After examining the images, the researchers reported a "significant correlation" between DICOM and the present gold standard in the y- and z-directions (r = 0.999, p = 0.0001), (r = 0.998, p = 0.0001), but in the x-direction there was no significant correlation (r = 0.000, p = 0.500).

Further, the results reported a highly significant correlation between the repeated readings for intra- and interexaminer error test in all three dimensions (labeled x, y, and z).

"The lack of statistical difference is a confirmation that [this method is] accurate from the mathematical point of view," Dr. Ayoub stated.

Reliable and reproducible

The authors discussed the issue with finding no significant correlation in the x-direction, writing that it was not possible to measure rotational and lateral movements directly on the plastic skull; therefore, movement in the x-direction was considered to be close to zero throughout the calculations.

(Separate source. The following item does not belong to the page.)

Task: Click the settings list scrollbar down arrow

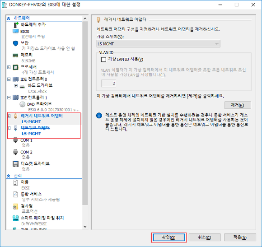Action: [x=85, y=227]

"However, the small inadvertent lateral or rotational changes in the x-direction led to the expression of a significant p-value and low correlation when compared to the physical movement in the x direction," the authors wrote.

Despite the x-direction issue in the model, direct DICOM slide landmarking was a valid technique for quantifying these changes, according to Dr. Ayoub and colleagues.

"It promises a reliable and a reproducible 3D surface landmarking to measure surgical changes," they wrote.

Dr. Ayoub continued that thought, writing that oral surgeons should know that internal landmarking of DICOM image slices can be used reliably for clinical applications.